3.2. Alcohol-Feeding Changed Metabolites in Feces of Wild Type Mice

The abundance of metabolites detected in groups PF-WT and AF-WT were used to study the influence of alcohol in the fecal metabolome in wild type mice. Figure 2 shows that 23, 45, and 35 metabolites were detected with significant changes in their abundance levels by GC × GC-MS, 2DLC-MS (−), and 2DLC-MS (+), respectively. Among those metabolites, four and seven metabolites were detected in three and two platforms, respectively. Figure 3A shows the abundances of the four metabolites (taurine, α-aminoisobutyric acid, nicotinic acid, and serine) that were detected in all three platforms. The abundance levels of those four metabolites were lower in AF mice than those in PF mice, and were consistently demonstrated by all three analytical platforms, showing the high accuracy and high stability of the three platforms in analyzing complex biological samples.

Figure 2. — Metabolites with significant abundance changes in feces of wild type mice after PF or AF treatment for 24 days. The polar metabolites extracted from each sample were analyzed by GC × GC-MS, 2DLC-MS (−), and 2DLC-MS (+), respectively.

Figure 3. — Alcohol-feeding changed the amount of fecal metabolites and increased liver fat. (A) Abundance levels of the four metabolites detected by all three platforms. (B) Abundance levels of succinic acid in PF-WT mice and AF-WT mice detected by GC × GC-MS and 2DLC-MS (−). (C) shows the chromatographic peak shapes of taurine measured by GC × GC-MS, 2DLC-MS (−) and 2DLC-MS (+). (D) is gene expression of *Taut*, *Csd*, and *Cdo* in the liver tissues of PF-WT mice and AP-WT mice. (E) H&E staining of the liver tissues of PF-WT mice and AP-WT mice. AF, alcohol-fed; PF, pair-fed; WT, wild type.
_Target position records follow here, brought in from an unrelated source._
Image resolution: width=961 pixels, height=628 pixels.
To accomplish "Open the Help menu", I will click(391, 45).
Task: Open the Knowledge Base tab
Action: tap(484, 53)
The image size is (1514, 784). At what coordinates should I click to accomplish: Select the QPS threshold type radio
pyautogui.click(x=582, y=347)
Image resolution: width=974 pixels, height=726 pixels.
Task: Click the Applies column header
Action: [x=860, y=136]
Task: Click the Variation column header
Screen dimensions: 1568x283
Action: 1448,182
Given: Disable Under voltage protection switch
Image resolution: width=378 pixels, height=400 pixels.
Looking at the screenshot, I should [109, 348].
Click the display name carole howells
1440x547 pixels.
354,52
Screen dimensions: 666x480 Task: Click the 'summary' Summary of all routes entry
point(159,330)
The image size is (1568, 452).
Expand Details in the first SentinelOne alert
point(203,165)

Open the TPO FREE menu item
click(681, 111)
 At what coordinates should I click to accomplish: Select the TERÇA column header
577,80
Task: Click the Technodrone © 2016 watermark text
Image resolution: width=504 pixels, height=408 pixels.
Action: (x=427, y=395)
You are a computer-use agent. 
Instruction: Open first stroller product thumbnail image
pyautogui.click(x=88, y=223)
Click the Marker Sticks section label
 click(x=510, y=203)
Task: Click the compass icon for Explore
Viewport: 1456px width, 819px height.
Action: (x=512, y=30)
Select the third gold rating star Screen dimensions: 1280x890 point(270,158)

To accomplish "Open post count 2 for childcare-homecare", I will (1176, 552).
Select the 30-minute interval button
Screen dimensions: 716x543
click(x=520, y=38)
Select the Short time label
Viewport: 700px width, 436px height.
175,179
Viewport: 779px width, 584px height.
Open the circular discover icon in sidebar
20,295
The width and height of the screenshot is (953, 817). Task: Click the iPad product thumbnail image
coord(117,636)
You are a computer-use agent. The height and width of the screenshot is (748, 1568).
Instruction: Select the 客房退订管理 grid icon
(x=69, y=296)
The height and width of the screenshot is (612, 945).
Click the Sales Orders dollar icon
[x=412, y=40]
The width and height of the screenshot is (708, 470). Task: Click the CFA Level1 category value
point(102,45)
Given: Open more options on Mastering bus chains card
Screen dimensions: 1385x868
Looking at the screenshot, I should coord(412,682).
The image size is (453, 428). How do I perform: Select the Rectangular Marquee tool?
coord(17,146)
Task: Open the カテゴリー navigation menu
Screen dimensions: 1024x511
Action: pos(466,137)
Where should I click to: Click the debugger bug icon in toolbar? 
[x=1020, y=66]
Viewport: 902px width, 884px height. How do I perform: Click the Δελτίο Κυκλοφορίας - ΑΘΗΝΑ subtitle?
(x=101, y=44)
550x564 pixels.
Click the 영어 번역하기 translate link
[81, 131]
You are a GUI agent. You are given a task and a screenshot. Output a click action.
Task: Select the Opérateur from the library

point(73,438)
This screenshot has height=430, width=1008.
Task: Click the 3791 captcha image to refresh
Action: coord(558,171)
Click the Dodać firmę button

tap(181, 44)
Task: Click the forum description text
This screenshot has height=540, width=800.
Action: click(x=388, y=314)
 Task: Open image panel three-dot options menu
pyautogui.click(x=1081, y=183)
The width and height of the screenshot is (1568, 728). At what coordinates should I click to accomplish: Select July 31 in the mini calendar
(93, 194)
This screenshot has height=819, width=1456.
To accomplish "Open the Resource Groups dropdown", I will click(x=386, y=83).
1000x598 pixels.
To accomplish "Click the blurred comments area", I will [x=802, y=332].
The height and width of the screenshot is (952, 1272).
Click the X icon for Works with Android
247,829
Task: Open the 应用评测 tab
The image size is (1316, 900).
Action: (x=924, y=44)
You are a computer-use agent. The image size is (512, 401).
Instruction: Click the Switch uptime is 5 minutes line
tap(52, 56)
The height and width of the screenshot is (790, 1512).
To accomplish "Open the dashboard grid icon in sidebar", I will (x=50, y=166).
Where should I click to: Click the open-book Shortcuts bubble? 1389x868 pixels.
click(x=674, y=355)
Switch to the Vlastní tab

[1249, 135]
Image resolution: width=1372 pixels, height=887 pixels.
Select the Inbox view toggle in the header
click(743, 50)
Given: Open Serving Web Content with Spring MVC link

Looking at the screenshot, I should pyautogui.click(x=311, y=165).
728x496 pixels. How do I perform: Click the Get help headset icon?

Succinic acid was detected with significant abundance changes by GC × GC-MS and 2DLC-MS (−). In fact, it has the largest fold change in the GC × GC-MS data and the third largest fold change in the 2DLC-MS (−) data (Figure 2). Figure 3B shows that levels of succinic acid were significantly decreased by alcohol feeding. It has been reported that Parabacteroides distasonis could increase the production of succinic acid in gut, and oral gavage of Parabacteroides distasonis to ob/ob mice could alleviate nonalcoholic fatty liver disease and metabolic disorders by increasing succinic acid in gut and upregulating the intestinal gluconeogenesis pathway.²⁸ The reduction of succinic acid in fecal samples suggests a decrease of succinic acid-producing bacteria, such as Parabacteroides distasonis in the intestine in response to alcohol exposure. However, this notion needs further investigation.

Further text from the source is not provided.